§ **SET PROBLEM**: Please pull out every line of the records below that contains the word "perform". Uppercase and lowercase count as different.

§ **TASK INPUTS**:

[BEGIN]

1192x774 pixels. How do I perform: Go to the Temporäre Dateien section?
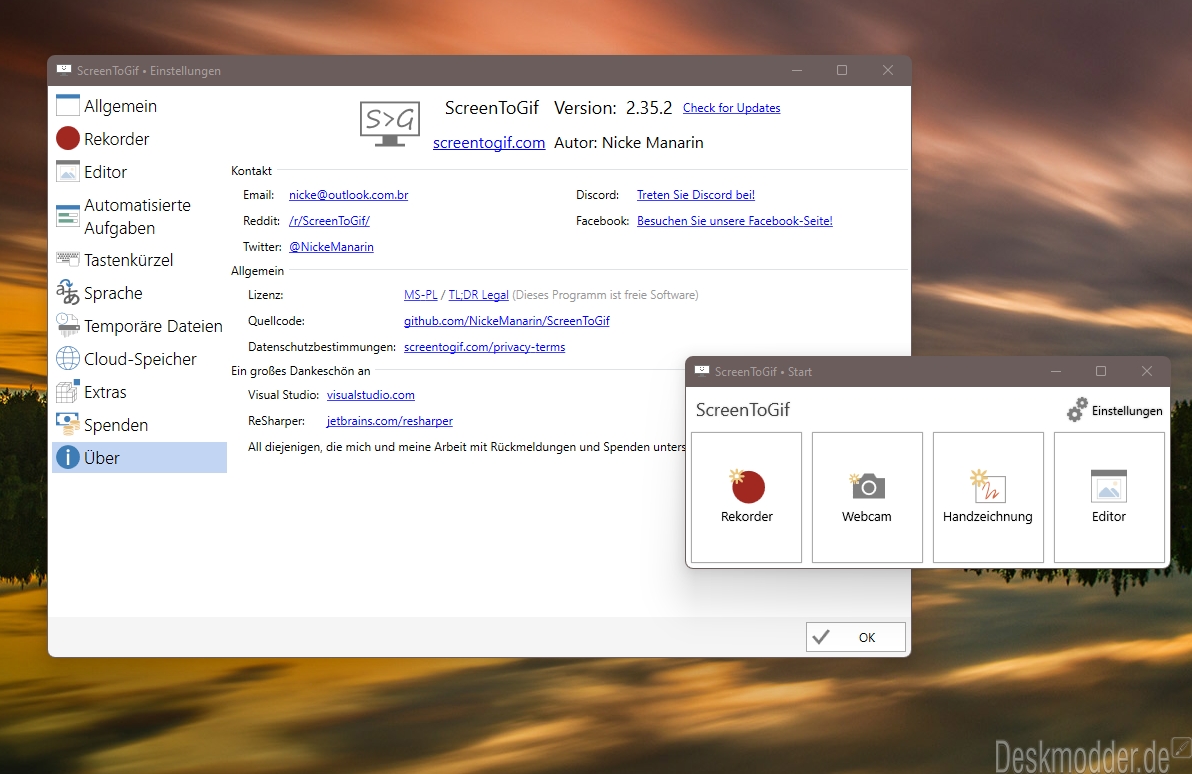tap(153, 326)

[END]
[BEGIN]

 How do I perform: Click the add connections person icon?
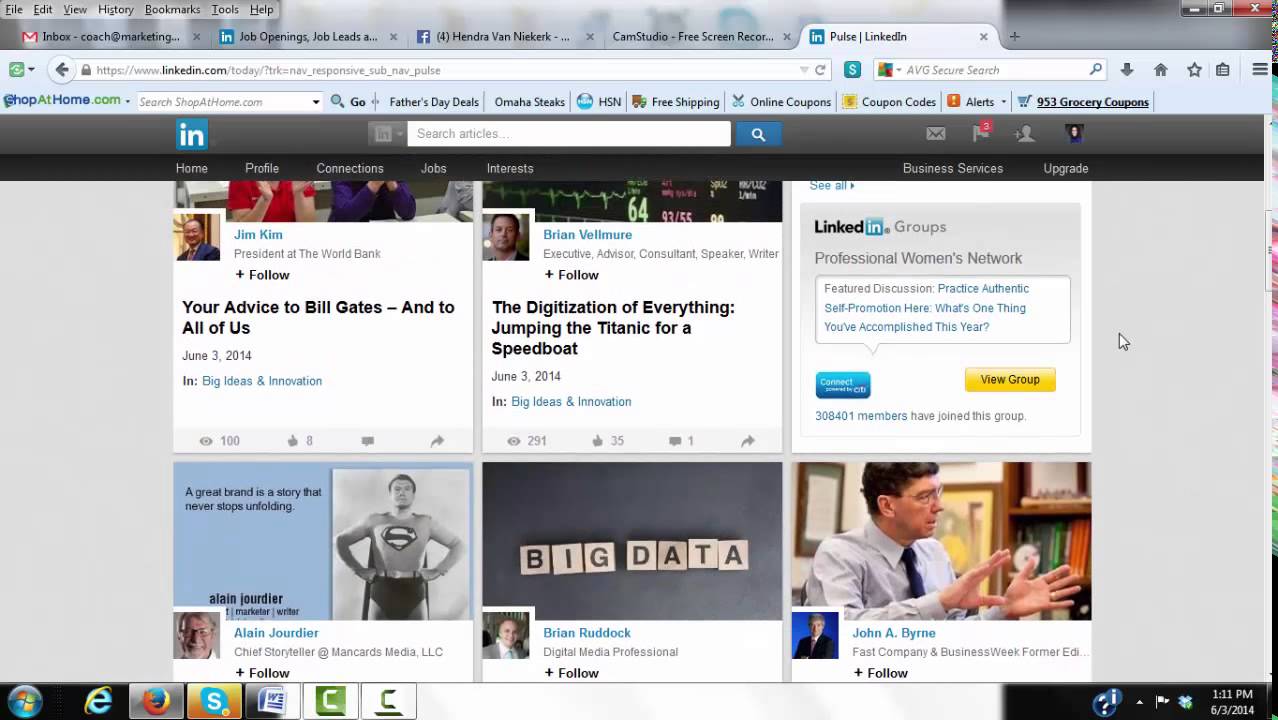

[END]
[BEGIN]

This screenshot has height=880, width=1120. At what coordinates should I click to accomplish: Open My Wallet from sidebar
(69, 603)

[END]

§ **RESULT FOR THIS TASK**:
1192x774 pixels. How do I perform: Go to the Temporäre Dateien section?
 How do I perform: Click the add connections person icon?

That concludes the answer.